**Dataset extract:**

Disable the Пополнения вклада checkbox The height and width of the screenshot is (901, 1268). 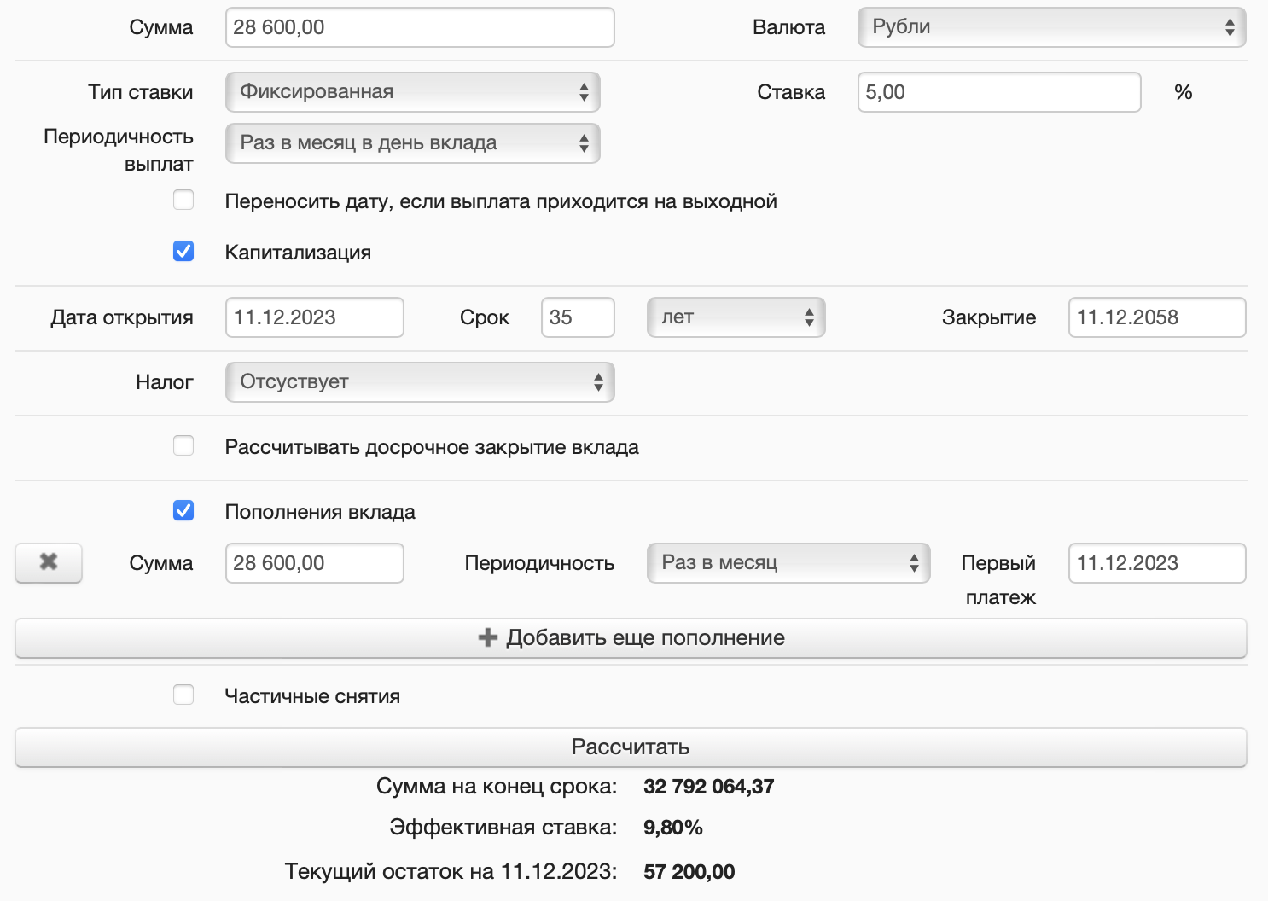coord(183,511)
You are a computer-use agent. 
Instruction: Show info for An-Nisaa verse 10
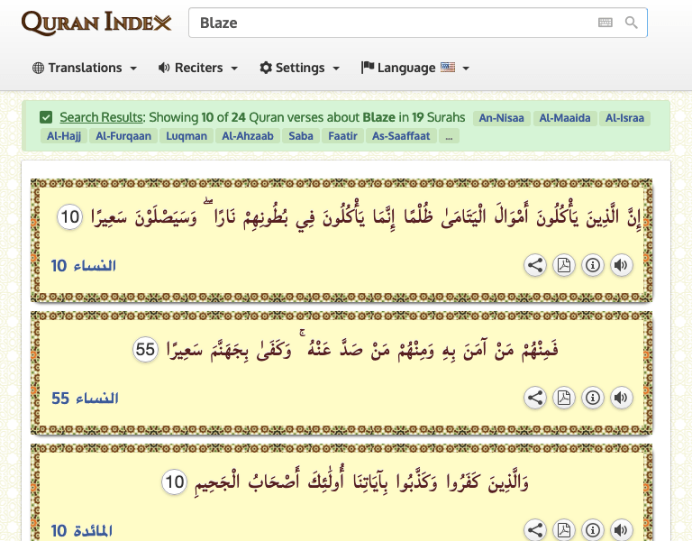[x=592, y=266]
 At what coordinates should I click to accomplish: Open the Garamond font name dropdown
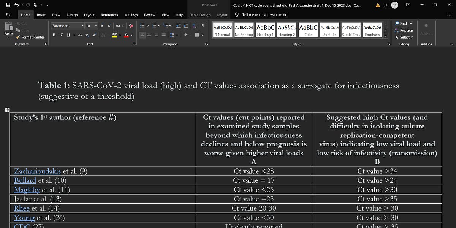pos(83,25)
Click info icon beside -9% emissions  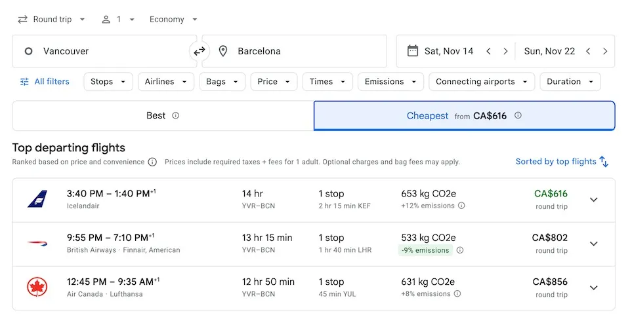[460, 250]
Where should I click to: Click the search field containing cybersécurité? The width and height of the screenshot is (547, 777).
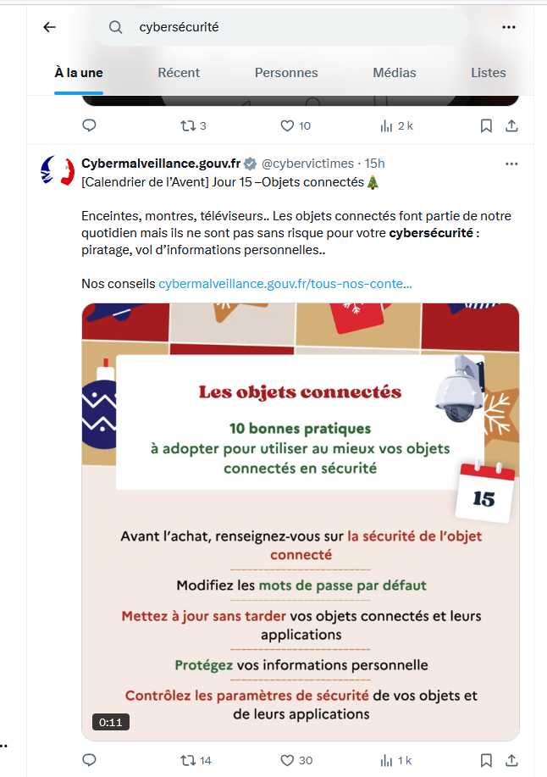point(288,27)
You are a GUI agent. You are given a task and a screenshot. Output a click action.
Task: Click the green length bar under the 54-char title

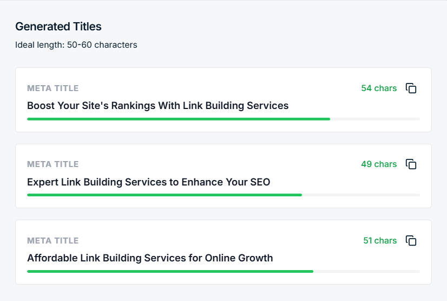click(179, 119)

**Work task:**
Extract every line above containing the word "agent".

**Answer for the task:**
You are a computer-use agent. 
You are a GUI agent. You are given a task and a screenshot. Output a click action.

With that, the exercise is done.